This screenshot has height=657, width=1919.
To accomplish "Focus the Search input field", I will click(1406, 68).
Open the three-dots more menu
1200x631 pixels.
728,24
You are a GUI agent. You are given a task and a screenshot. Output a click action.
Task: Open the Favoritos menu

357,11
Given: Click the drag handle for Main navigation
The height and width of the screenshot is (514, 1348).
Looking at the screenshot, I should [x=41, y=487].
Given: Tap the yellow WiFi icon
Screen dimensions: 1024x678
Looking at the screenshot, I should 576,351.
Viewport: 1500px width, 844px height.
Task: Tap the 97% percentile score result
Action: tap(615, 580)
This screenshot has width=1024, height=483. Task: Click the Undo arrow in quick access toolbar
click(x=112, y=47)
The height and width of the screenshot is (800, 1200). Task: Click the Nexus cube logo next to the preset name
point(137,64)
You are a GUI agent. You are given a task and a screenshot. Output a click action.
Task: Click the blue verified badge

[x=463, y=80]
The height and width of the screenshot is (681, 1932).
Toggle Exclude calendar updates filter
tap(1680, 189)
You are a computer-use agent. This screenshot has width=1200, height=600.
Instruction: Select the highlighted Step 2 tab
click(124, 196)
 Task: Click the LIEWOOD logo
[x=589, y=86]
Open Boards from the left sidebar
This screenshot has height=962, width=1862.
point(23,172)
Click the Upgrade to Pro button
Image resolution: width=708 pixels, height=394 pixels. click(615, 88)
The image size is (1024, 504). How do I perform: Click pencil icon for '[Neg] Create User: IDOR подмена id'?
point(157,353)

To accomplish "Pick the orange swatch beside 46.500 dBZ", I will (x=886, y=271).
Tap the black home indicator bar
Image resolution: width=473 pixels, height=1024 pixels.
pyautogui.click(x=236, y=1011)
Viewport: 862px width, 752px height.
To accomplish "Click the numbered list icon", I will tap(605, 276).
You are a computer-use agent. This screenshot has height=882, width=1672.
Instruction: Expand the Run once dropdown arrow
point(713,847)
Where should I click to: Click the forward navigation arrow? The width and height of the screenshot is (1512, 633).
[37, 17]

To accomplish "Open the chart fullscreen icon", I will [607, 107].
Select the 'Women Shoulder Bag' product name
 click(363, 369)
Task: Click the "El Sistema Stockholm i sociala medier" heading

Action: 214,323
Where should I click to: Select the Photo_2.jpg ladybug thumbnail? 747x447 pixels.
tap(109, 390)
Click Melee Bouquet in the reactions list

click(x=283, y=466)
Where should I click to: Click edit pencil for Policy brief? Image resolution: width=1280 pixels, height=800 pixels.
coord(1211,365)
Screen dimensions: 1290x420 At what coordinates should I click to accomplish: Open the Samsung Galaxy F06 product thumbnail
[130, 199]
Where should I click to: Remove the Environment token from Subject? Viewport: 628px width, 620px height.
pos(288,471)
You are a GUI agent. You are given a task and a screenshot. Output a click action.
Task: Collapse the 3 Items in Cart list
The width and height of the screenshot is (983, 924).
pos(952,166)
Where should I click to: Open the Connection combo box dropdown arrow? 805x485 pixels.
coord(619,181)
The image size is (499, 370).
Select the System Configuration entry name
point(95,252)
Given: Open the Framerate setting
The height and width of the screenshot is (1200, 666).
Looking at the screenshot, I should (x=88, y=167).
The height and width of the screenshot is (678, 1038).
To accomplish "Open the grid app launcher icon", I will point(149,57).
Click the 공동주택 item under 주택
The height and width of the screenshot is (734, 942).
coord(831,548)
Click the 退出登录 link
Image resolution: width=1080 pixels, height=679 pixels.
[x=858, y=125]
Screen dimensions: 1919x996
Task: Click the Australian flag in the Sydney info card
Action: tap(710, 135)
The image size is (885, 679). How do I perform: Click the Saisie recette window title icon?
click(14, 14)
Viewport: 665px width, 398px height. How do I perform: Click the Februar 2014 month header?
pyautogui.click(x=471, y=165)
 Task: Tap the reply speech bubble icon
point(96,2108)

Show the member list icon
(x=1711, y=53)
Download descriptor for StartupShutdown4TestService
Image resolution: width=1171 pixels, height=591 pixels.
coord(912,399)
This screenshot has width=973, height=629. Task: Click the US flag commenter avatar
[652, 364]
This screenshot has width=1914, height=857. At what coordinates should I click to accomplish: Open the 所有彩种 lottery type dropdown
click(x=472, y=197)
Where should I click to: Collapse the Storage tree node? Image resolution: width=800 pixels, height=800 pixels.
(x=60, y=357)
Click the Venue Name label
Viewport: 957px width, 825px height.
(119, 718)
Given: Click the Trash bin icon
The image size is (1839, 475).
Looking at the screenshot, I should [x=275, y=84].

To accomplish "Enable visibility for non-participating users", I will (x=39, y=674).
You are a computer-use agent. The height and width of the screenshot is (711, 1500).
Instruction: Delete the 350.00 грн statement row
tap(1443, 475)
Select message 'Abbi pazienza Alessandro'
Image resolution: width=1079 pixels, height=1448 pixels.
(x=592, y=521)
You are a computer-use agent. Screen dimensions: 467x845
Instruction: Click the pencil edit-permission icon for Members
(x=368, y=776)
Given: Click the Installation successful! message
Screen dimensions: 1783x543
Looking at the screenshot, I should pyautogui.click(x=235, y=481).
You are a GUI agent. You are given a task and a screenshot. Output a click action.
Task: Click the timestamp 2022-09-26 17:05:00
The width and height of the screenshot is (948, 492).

● PROBLEM REQUIREMENTS
Taking the listing above, write all of it out exactly.

● WRITTEN REPLY
This screenshot has height=657, width=1919.
To accomplish "Focus the Search input field", I will click(1406, 68).
Open the three-dots more menu
1200x631 pixels.
728,24
You are a GUI agent. You are given a task and a screenshot. Output a click action.
Task: Open the Favoritos menu

357,11
Given: Click the drag handle for Main navigation
The height and width of the screenshot is (514, 1348).
Looking at the screenshot, I should [x=41, y=487].
Given: Tap the yellow WiFi icon
Screen dimensions: 1024x678
Looking at the screenshot, I should 576,351.
Viewport: 1500px width, 844px height.
Task: Tap the 97% percentile score result
Action: tap(615, 580)
This screenshot has width=1024, height=483. Task: Click the Undo arrow in quick access toolbar
click(x=112, y=47)
The height and width of the screenshot is (800, 1200). Task: Click the Nexus cube logo next to the preset name
point(137,64)
You are a GUI agent. You are given a task and a screenshot. Output a click action.
Task: Click the blue verified badge

[x=463, y=80]
The height and width of the screenshot is (681, 1932).
Toggle Exclude calendar updates filter
tap(1680, 189)
You are a computer-use agent. This screenshot has width=1200, height=600.
Instruction: Select the highlighted Step 2 tab
click(124, 196)
 Task: Click the LIEWOOD logo
[x=589, y=86]
Open Boards from the left sidebar
This screenshot has height=962, width=1862.
point(23,172)
Click the Upgrade to Pro button
Image resolution: width=708 pixels, height=394 pixels. click(615, 88)
The image size is (1024, 504). How do I perform: Click pencil icon for '[Neg] Create User: IDOR подмена id'?
point(157,353)

To accomplish "Pick the orange swatch beside 46.500 dBZ", I will (x=886, y=271).
Tap the black home indicator bar
Image resolution: width=473 pixels, height=1024 pixels.
pyautogui.click(x=236, y=1011)
Viewport: 862px width, 752px height.
To accomplish "Click the numbered list icon", I will tap(605, 276).
You are a computer-use agent. This screenshot has height=882, width=1672.
Instruction: Expand the Run once dropdown arrow
point(713,847)
Where should I click to: Click the forward navigation arrow? The width and height of the screenshot is (1512, 633).
[37, 17]

To accomplish "Open the chart fullscreen icon", I will [607, 107].
Select the 'Women Shoulder Bag' product name
 click(363, 369)
Task: Click the "El Sistema Stockholm i sociala medier" heading

Action: 214,323
Where should I click to: Select the Photo_2.jpg ladybug thumbnail? 747x447 pixels.
tap(109, 390)
Click Melee Bouquet in the reactions list

click(x=283, y=466)
Where should I click to: Click edit pencil for Policy brief? Image resolution: width=1280 pixels, height=800 pixels.
coord(1211,365)
Screen dimensions: 1290x420 At what coordinates should I click to accomplish: Open the Samsung Galaxy F06 product thumbnail
[130, 199]
Where should I click to: Remove the Environment token from Subject? Viewport: 628px width, 620px height.
pos(288,471)
You are a GUI agent. You are given a task and a screenshot. Output a click action.
Task: Collapse the 3 Items in Cart list
The width and height of the screenshot is (983, 924).
pos(952,166)
Where should I click to: Open the Connection combo box dropdown arrow? 805x485 pixels.
coord(619,181)
The image size is (499, 370).
Select the System Configuration entry name
point(95,252)
Given: Open the Framerate setting
The height and width of the screenshot is (1200, 666).
Looking at the screenshot, I should (x=88, y=167).
The height and width of the screenshot is (678, 1038).
To accomplish "Open the grid app launcher icon", I will point(149,57).
Click the 공동주택 item under 주택
The height and width of the screenshot is (734, 942).
coord(831,548)
Click the 退出登录 link
Image resolution: width=1080 pixels, height=679 pixels.
[x=858, y=125]
Screen dimensions: 1919x996
Task: Click the Australian flag in the Sydney info card
Action: tap(710, 135)
The image size is (885, 679). How do I perform: Click the Saisie recette window title icon?
click(14, 14)
Viewport: 665px width, 398px height. How do I perform: Click the Februar 2014 month header?
pyautogui.click(x=471, y=165)
 Task: Tap the reply speech bubble icon
point(96,2108)

Show the member list icon
(x=1711, y=53)
Download descriptor for StartupShutdown4TestService
Image resolution: width=1171 pixels, height=591 pixels.
coord(912,399)
This screenshot has width=973, height=629. Task: Click the US flag commenter avatar
[652, 364]
This screenshot has width=1914, height=857. At what coordinates should I click to accomplish: Open the 所有彩种 lottery type dropdown
click(x=472, y=197)
Where should I click to: Collapse the Storage tree node? Image resolution: width=800 pixels, height=800 pixels.
(x=60, y=357)
Click the Venue Name label
Viewport: 957px width, 825px height.
(119, 718)
Given: Click the Trash bin icon
The image size is (1839, 475).
Looking at the screenshot, I should [x=275, y=84].

To accomplish "Enable visibility for non-participating users", I will (x=39, y=674).
You are a computer-use agent. The height and width of the screenshot is (711, 1500).
Instruction: Delete the 350.00 грн statement row
tap(1443, 475)
Select message 'Abbi pazienza Alessandro'
Image resolution: width=1079 pixels, height=1448 pixels.
(x=592, y=521)
You are a computer-use agent. Screen dimensions: 467x845
Instruction: Click the pencil edit-permission icon for Members
(x=368, y=776)
Given: Click the Installation successful! message
Screen dimensions: 1783x543
Looking at the screenshot, I should pyautogui.click(x=235, y=481).
You are a GUI agent. You are given a task and a screenshot. Output a click action.
Task: Click the timestamp 2022-09-26 17:05:00
The width and height of the screenshot is (948, 492).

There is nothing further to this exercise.